We’re at Showcase 52, almost exactly halfway through the series’ run (counting its revived version of the late Seventies). The comic has had its glory days of invention after invention, a long streak of successful try-outs leading to series, but that has come to an abrupt halt. Over the second half, very little will progress to series of their own, and of these, only a couple of titles will run more than forty issues.
What we’re going to see is amply evidenced by issue 52, yet another, and thankfully final attempt to launch Cave Carson, given just a single issue. That made seven all told, and not enough takers.
Next up was two issues of G.I. Joe, the soldier toy figure, written and edited by Bob Kanigher as short war stories using heroic soldiers from different branches of the service. Not only was this feature licensed, thus reducing any profit to be made, but it wasn’t even the first attempt at bringing the toy soldier to comics. Two issues was all the connection lasted, with only some excellent Joe Kubert art to show for it.

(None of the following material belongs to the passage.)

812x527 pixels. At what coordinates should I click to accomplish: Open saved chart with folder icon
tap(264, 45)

Julius Schwartz had been absent from Showcase since issue 36, three years previously. After The Atom, he’d stated that he would not be updating any further characters from the Golden Age. Instead, the Justice Society of America came back in their own right, first the Jay Garrick Flash, then the full team. Now, Schwartz was looking at a full-scale revival, with the next two issues of Showcase devoted to the team-up of Doctor Fate and Hourman, with the smooth, polished art of Murphy Anderson.

Showcase 57

The Super-Team Supreme, as they were billed on the cover, were an odd mixture, magic and science (though the text page on the good Doctor sought to minimise that aspect, pegging it to the great discovery of how to convert energy into matter). They had little in common except their founding membership of the JSA, and for a villain they had to borrow the original Green Lantern’s Swampland foe, Solomon Grundy, thus dragging in Alan Scott as a downgraded third wheel. It’s full of holes, and Gardner Fox really was no longer suited to any kind of story portraying magic, but I can’t be too critical, because I loved it nonetheless. I’d discovered the Justice Society a year before and everything about them fascinated me.

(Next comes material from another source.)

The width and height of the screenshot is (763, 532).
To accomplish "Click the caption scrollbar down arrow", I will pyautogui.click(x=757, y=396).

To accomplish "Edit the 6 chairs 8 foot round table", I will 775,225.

The second story, introducing the new Psycho-Pirate, and giving him a super power to control emotions via a very dry pseudo-scientific means, was more to the point. But for once, Schwartz’s ability to sense what the readers wanted was off. The wave of enthusiasm for the Golden Age heroes was receding. Or maybe it was that the kids enjoyed reading new versions and having them team-up with the oldies, as demonstrated by the success of the annual JLA/JSA team-ups, but didn’t want the Golden Agers by themselves, because they were old.
The Super-Team Supreme’s two issues were gems in the eyes of some of us, but not enough, any more than were the two part comeback teaming Starman with Black Canary in Brave & Bold.

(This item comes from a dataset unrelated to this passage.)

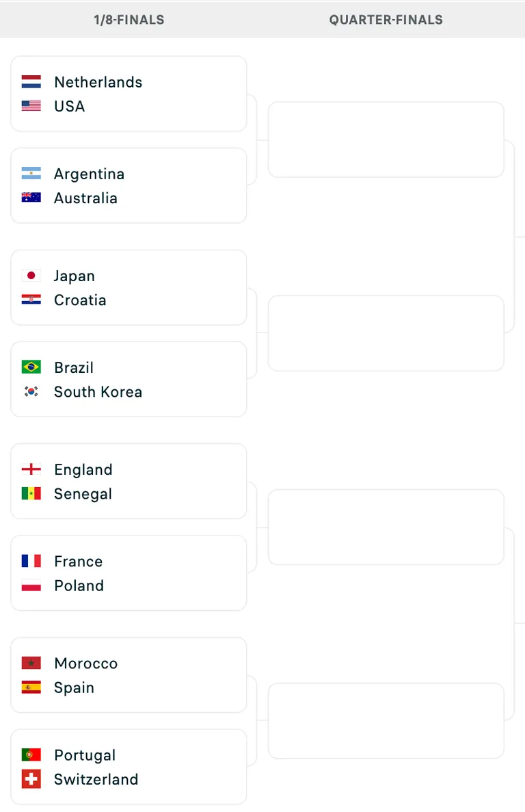Select the Argentina flag icon

coord(31,174)
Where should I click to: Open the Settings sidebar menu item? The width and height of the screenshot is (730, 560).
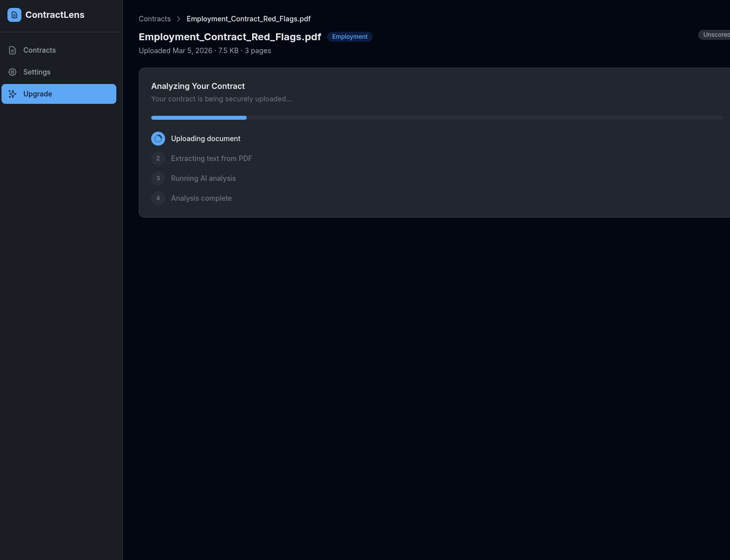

Showcase‘s strike-out run continued with two issues of Enemy Ace, by Kanigher and Kubert. This is a legendary series that I have never read before and now I have I found its intensity astonishing. Rittmeister Hans von Hammer had been introduced in Star-Spangled War Comics in February 1965. He was a fighter pilot in World War 1, for the Germans, a killing machine, cold of intent, but an honourable foe. The response to him was tremendous and he became a regular in that series, a virtual co-star to Sgt. Rock. His appearance in Showcase for, again, two issues, was, I presume, a trial to see if he could carry a title on its own and as he continued to appear in Star-Spangled War Comics after this, one that was failed. But von Hammer was one of those special characters, one that you might almost say was too good for the audience, not enough of whom, at DC, were ready to support an anti-hero.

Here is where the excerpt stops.